Roughly within the last 20 million years, some stars in our neighborhood exploded in fiery supernovas, ejecting massive clouds of gas and dust into the cosmos. Even now, our solar system—Earth included—is traversing the Local Interstellar Cloud. New evidence from Antarctica suggests the cloud is leaving traces of stardust on Earth.
In 2019, researchers led by Australian National University’s Dominik Koll collected about 1,100 pounds (500 kilograms) of recent Antarctic snow. Upon closer inspection, they found the snow contained iron-60, a rare radioactive isotope associated with stellar explosions. After years of follow-up investigations, the team concluded that the most likely explanation was that the Local Interstellar Cloud left behind iron-60, which Antarctic snow recorded over the past 80,000 years. The findings were published yesterday in Physical Review Letters.
“The story doesn’t fit perfectly, though,” Koll wrote in a column for The Conversation. The ice samples studied had less iron-60 than anticipated, but they’re nevertheless imprints of the cosmic cloud in Earth’s geological record, he added.
Static, but vibrant
According to Koll, it’s not incredibly uncommon for tiny grains of supernova dust to trickle down to Earth’s surface. But that surface teems with activity and drastic changes, which is why Antarctica serves as a valuable location for studying geological records. The snow and ice in Antarctica form a “largely undisturbed” and layered record spanning tens of thousands of years, he added.
When researchers first discovered iron-60 in Antarctic surface snow that was less than 20 years old, they were actually divided as to how this isotope ended up there. Koll’s team suspected that the Local Interstellar Cloud could store iron-60 for a long time and gradually deposit the isotope on Earth. But they didn’t have enough proof at the time, Koll explained in a statement.
Well worth the pain
The latest findings describe how the team gathered enough evidence for their “educated guess,” as Koll described it in his column. The “painstaking” process involved melting and chemically treating the ice to isolate tiny amounts of iron, then using a particle accelerator to count a handful of iron-60 atoms out of 10 trillion particles.

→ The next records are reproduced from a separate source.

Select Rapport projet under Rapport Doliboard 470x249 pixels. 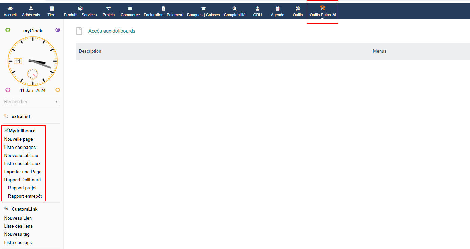pyautogui.click(x=22, y=188)
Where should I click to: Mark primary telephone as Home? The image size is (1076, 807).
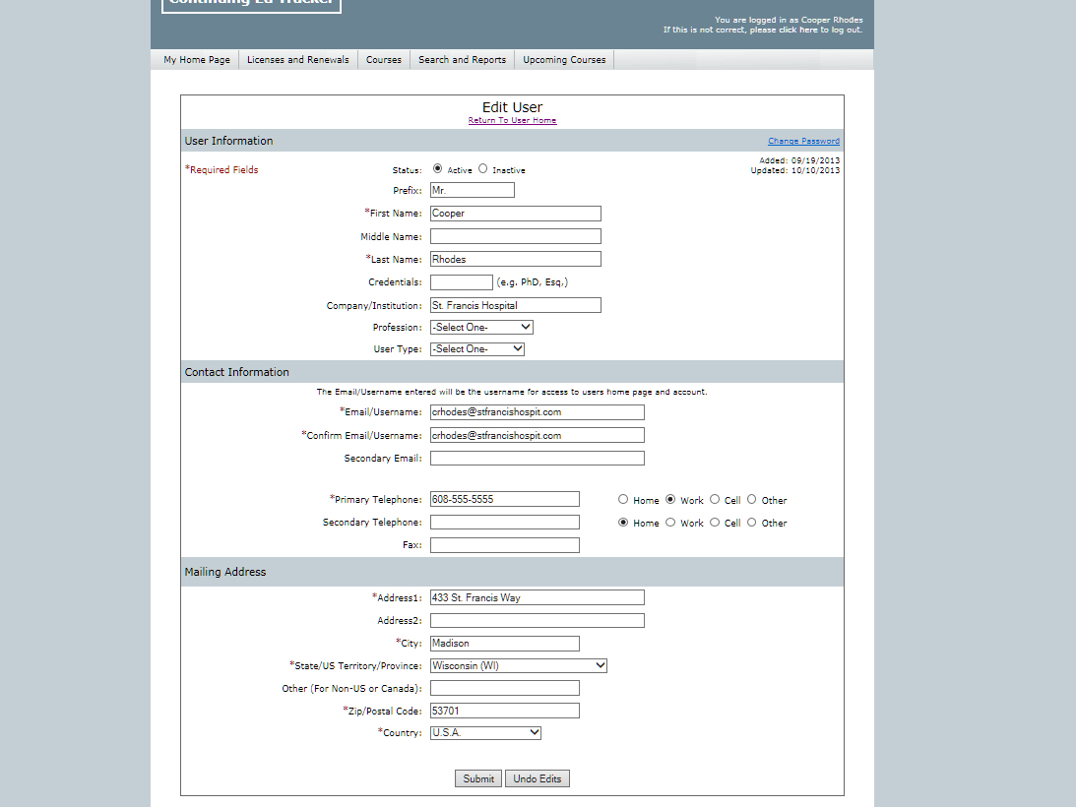click(623, 499)
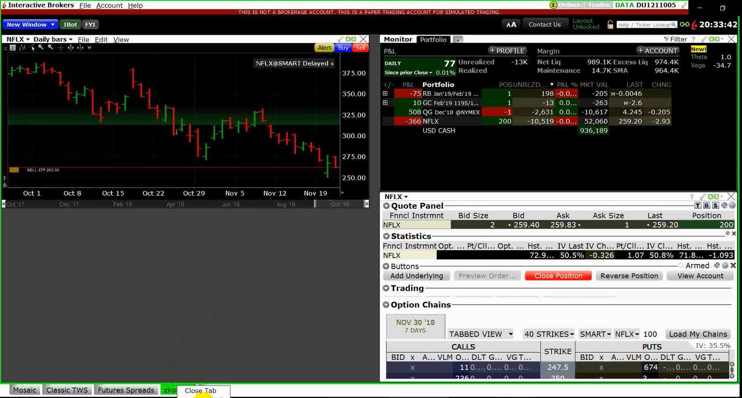Click the layout lock padlock icon
Viewport: 742px width, 398px height.
pos(610,25)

Surprisingly, this analysis found significantly lower levels of iron-60 than expected, compared to more recent Antarctic samples. That indicated that less iron-60 reached Earth between 40,000 and 80,000 years ago, which was the age of the ice samples in the study. The results were also somewhat inconsistent with the idea that these iron-60 deposits were fading traces of ancient supernovas from millions of years ago.
Closer to home
So it seemed that the iron-60 in Antarctic ice came from a “smaller, more local source,” Koll wrote in the column. And, as it turns out, a recent study suggested that the solar system has been passing through the Local Interstellar Cloud from sometime between 40,000 and 124,000 years ago—an uncanny match with the new results. As of now, it appears that Antarctica collected traces of interstellar stardust as our solar system passed through the cloud.
That said, as Koll noted, iron-60 levels were still quite low. In the paper, the authors also noted that astronomers have yet to settle the origin story for the Local Interstellar Cloud itself. But the latest findings can help both ways, the paper added, in that Antarctic ice can illuminate hidden mysteries about the stellar cloud and also what that means for our solar system passing through this cloud.
“If we look deeper and analyze even older ice,” Koll said, “we might soon unravel the mystery of these local interstellar clouds, revealing their full history and uncertain origins.”